Tech company Meta has been fined €265m (£230m) by an Irish watchdog over its massive data breach that saw over 500 million users’ details posted online. 

The Data Protection Commission (DPC), Ireland’s data watchdog and the body responsible for regulating the company for the European Union, fined the Facebook owner after finding it had breached two articles of the EU’s data protection laws. 

A spokesperson for the company said in a statement: ‘We made changes to our systems during the time in question, including removing the ability to scrape our features in this way using phone numbers. Unauthorised data scraping is unacceptable and against our rules and we will continue working with our peers on this industry challenge.’ 

Alongside the fine, the watchdog imposed an order requiring the company to ‘bring its processing into compliance by taking a range of specified remedial actions within a particular timeframe.’ 

The ‘scalped’ data appeared on a hacking website in 2021 after being collected from public profiles in 2018 and 2019 with the DPC claiming that a ‘significant’ number of the affected users were from the EU. Alongside Meta, the DPC is responsible for regulating other large tech companies such as Apple, Google and TikTok due to Ireland hosting their EU headquarters.

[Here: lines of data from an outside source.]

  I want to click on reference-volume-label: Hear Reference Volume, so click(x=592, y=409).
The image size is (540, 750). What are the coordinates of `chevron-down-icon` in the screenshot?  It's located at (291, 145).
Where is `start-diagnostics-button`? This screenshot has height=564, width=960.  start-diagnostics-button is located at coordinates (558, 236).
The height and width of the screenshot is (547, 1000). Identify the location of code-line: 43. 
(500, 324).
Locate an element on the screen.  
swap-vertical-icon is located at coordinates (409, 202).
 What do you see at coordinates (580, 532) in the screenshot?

Meta, which is also the parent company for Instagram and WhatsApp, has been addressing declining sales recently alongside rising costs which have led to a decline in income and scared some investors. Earlier this month, CEO Mark Zuckerberg announced that the company would be continuing a hiring freeze through to next year and laying off over 11,000 of its staff, or about 13% of Meta’s workforce. 

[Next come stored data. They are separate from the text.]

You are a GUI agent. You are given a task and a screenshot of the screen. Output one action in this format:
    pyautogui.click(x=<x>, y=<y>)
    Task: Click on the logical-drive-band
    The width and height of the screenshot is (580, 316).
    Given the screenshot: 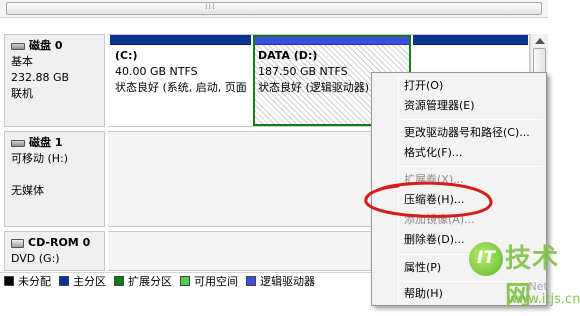 What is the action you would take?
    pyautogui.click(x=332, y=40)
    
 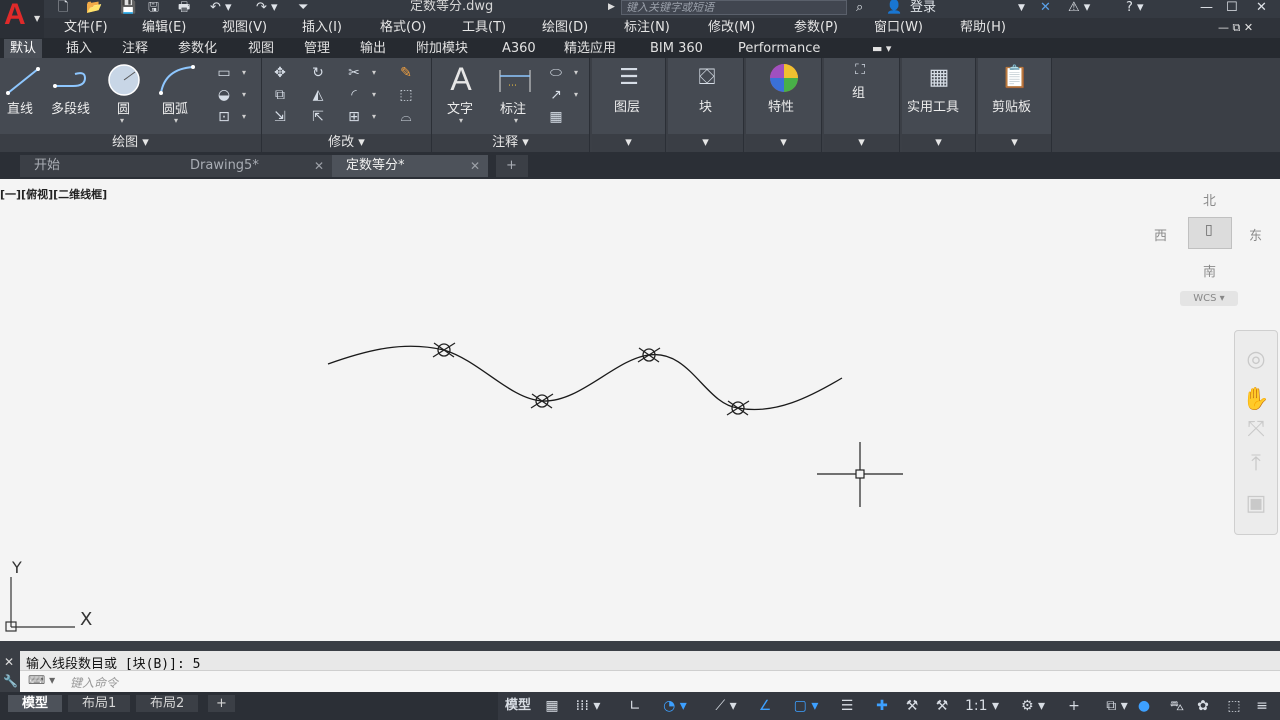 What do you see at coordinates (70, 108) in the screenshot?
I see `polyline-button: 多段线` at bounding box center [70, 108].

Earlier this year the company was fined €405m by the DPC for allowing teenagers to set up public ‘business’ accounts that displayed their phone numbers and email addresses, whilst last year WhatsApp received a €225m fine for serious GDPR infringements. 

Large tech companies handling of personal data has been under the spotlight recently with Google also being forced to pay out a $391.5m settlement over a lawsuit regarding illegal tracking of users’ locations. Last year saw the largest GDPR fine to date when Amazon was fined €746m by privacy regulators in Luxembourg, though the company is fighting the ruling.